Content strategy · GEO

Stop optimising for keywords. Start optimising for sub-questions

When Google's AI answers a question, it doesn't run one search. It runs several. This "query fan-out" technique — documented by Google itself — fires multiple concurrent sub-queries to pull from different angles of a topic. The catch: roughly 95% of those sub-queries have no traditional search volume. Your keyword tool has never seen them. Your rank tracker can't measure them. And if your content doesn't answer them, you won't appear in the AI response that does.

George, the Baseline Labs mascot, holding a signpost pointing several directions

One query in, many searches out

Google describes query fan-out in its own AI optimisation documentation: "Both AI Overviews and AI Mode may use a 'query fan-out' technique — issuing multiple related searches across subtopics and data sources — to develop a response." The system generates a set of concurrent, related queries and synthesises the results into a single answer.

Google's worked example makes the mechanics concrete. A visitor asks how to fix a lawn that's full of weeds. The AI doesn't search for that phrase. Instead it fans out into at least three parallel sub-queries:

Original query Fan-out sub-queries (Google's example)
how to fix a lawn that's full of weeds best herbicides for lawns
remove weeds without chemicals
how to prevent weeds in lawn

Each sub-query retrieves content independently. The AI cites sources that answered sub-queries, not the parent query. If your page only targets the parent phrase, you are competing for a keyword the AI never actually searches.

Keyword tools can't see ~95% of it

Traditional keyword research tools — Ahrefs, Semrush, Google Search Console — aggregate volume from logged searches. Sub-queries generated by AI fan-out are synthetic: they are composed at inference time, not typed by users. Analysis of Ahrefs data by ALM Corp found that approximately 95% of fan-out sub-queries register zero search volume.

~95%
of fan-out sub-queries have zero keyword volume
12
optimised content pieces = the AI-visibility threshold
200×
faster AI visibility gain above that threshold (Conductor, 2026)

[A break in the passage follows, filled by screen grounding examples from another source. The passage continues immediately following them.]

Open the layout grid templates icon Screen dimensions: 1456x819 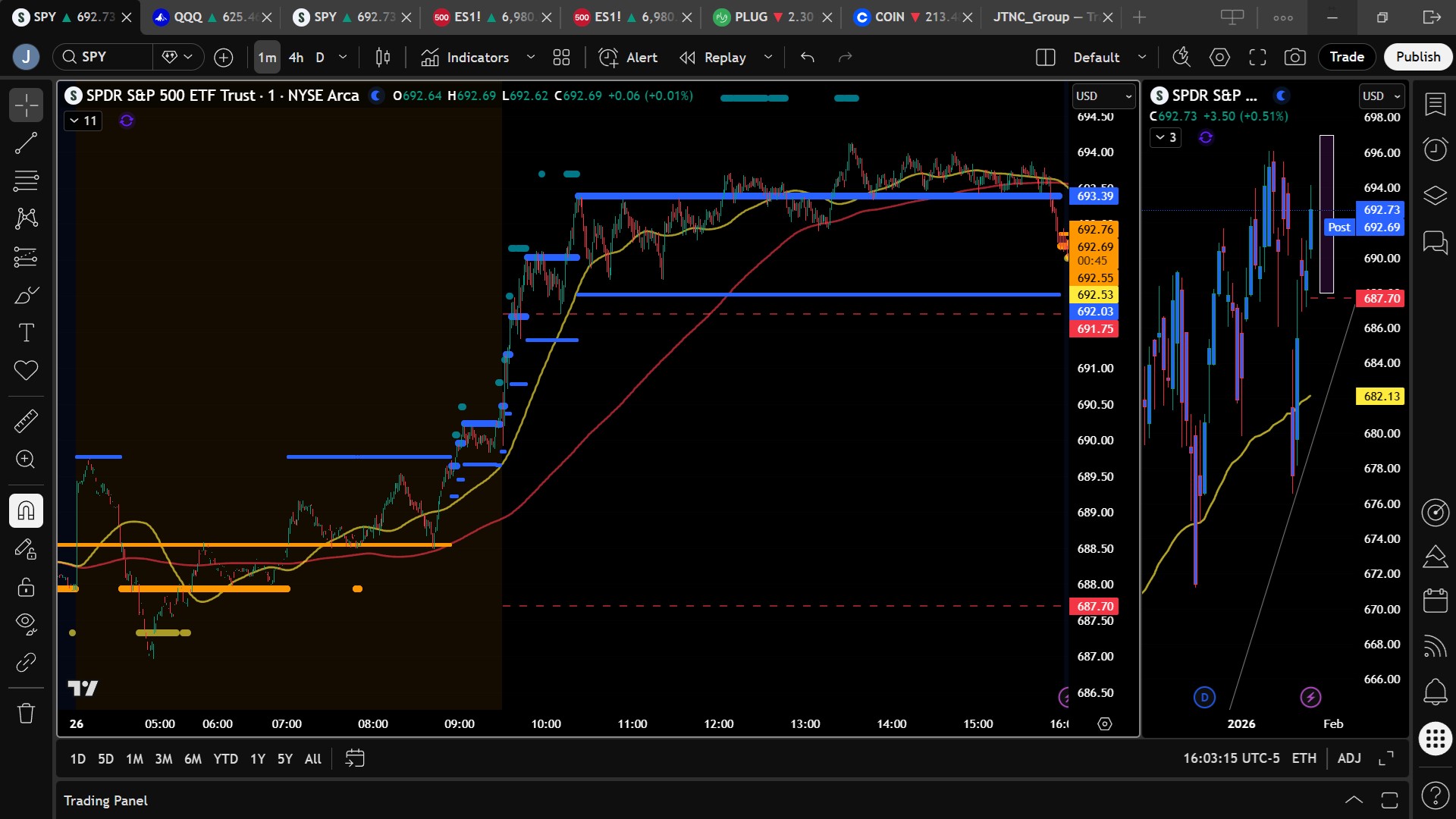(x=561, y=57)
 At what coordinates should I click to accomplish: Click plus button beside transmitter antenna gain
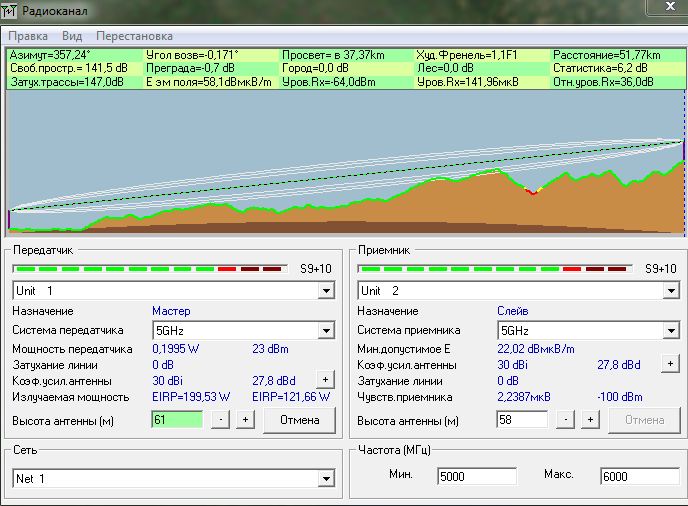tap(324, 380)
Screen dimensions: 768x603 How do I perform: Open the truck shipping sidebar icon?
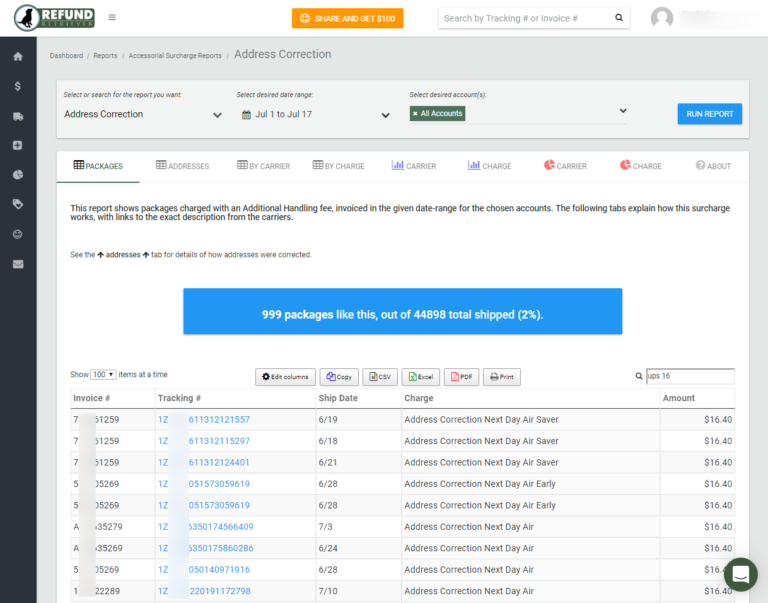click(18, 116)
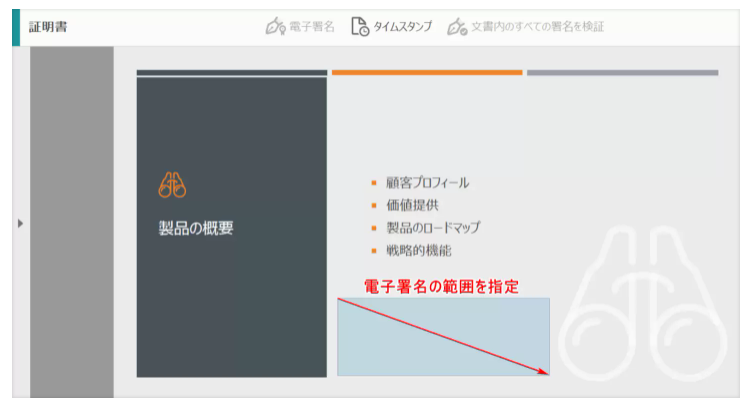Viewport: 750px width, 405px height.
Task: Click the 電子署名 pen icon
Action: [275, 27]
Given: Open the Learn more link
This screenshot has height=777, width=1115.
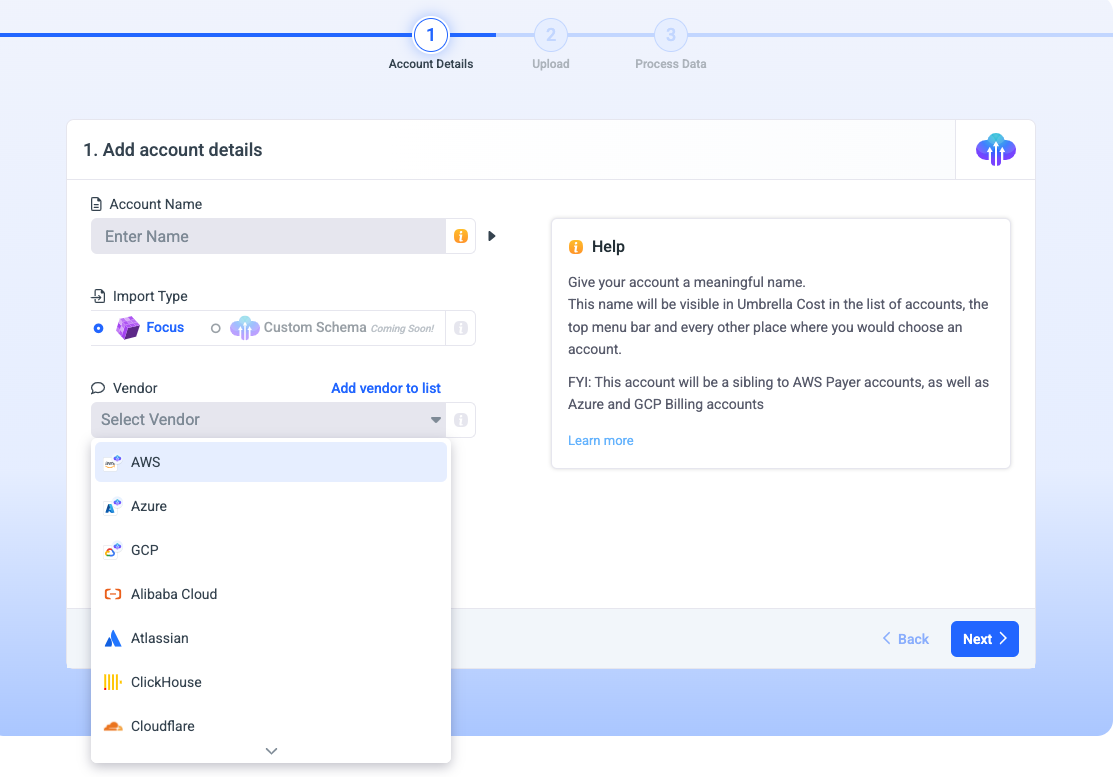Looking at the screenshot, I should 600,440.
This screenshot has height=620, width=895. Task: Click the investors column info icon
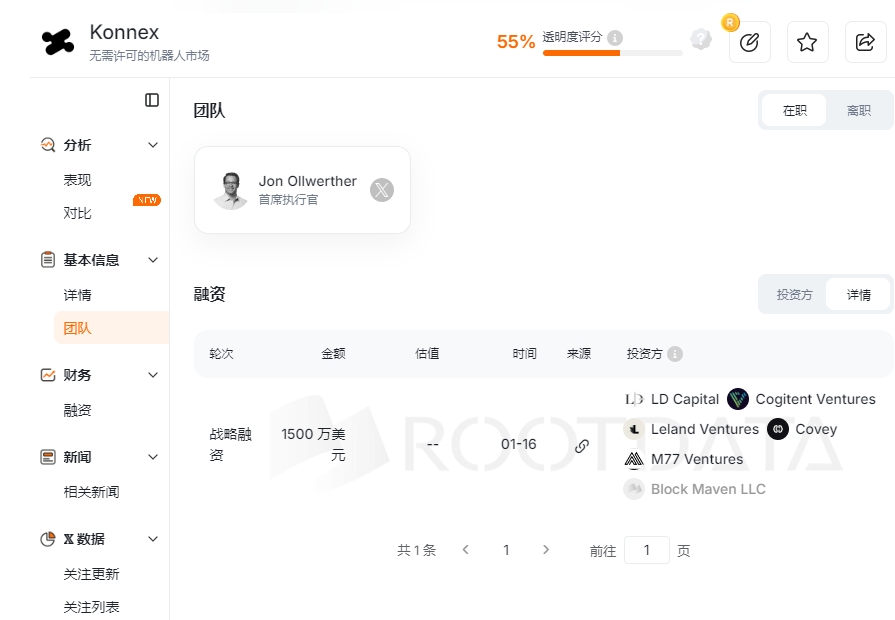[675, 354]
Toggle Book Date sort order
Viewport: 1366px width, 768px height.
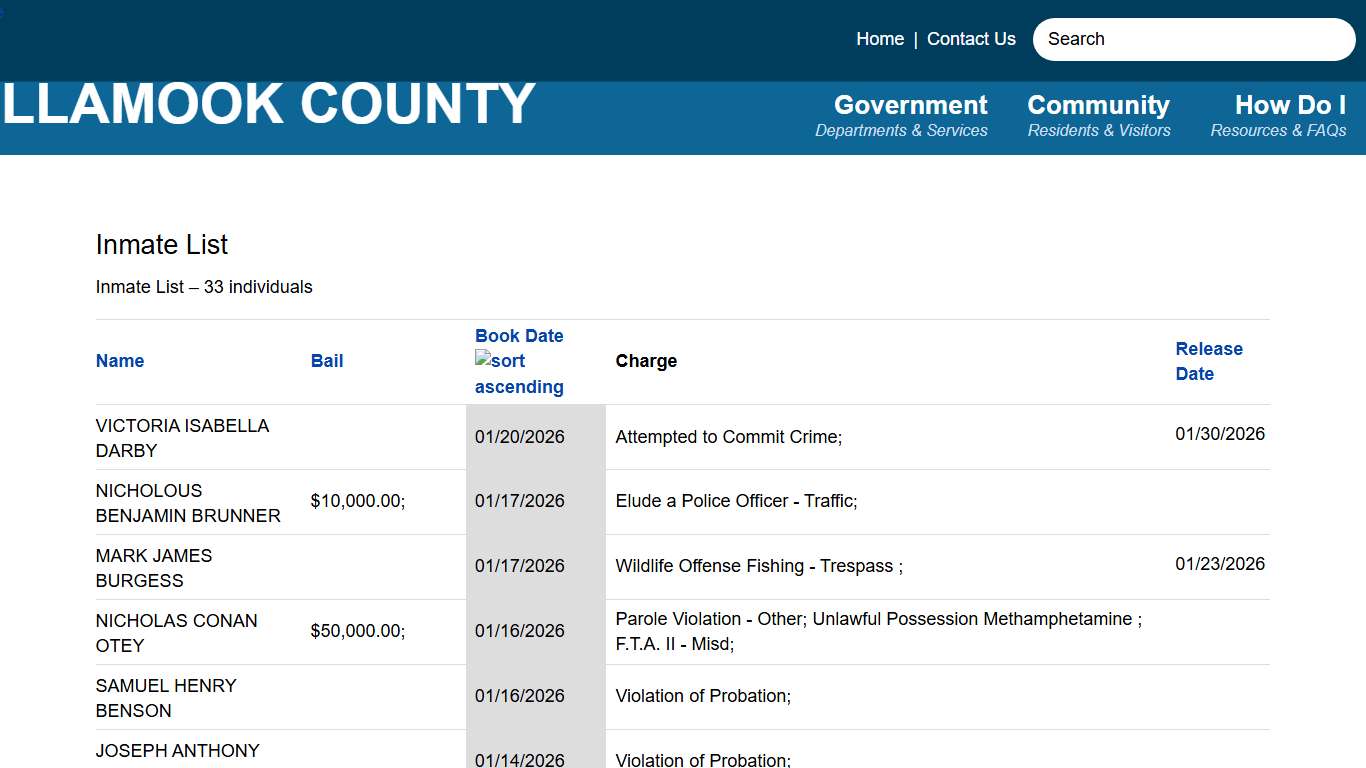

The Conductor 2026 AEO/GEO Benchmarks Report — drawn from 13,770 enterprise domains, 3.3 billion sessions, and more than 100 million citations across 17 million AI responses — found a threshold effect: brands that published 12 or more optimised content pieces gained AI visibility 200 times faster than those below that threshold. Not proportionally faster — categorically faster. Content breadth that covers the sub-question space is the mechanism.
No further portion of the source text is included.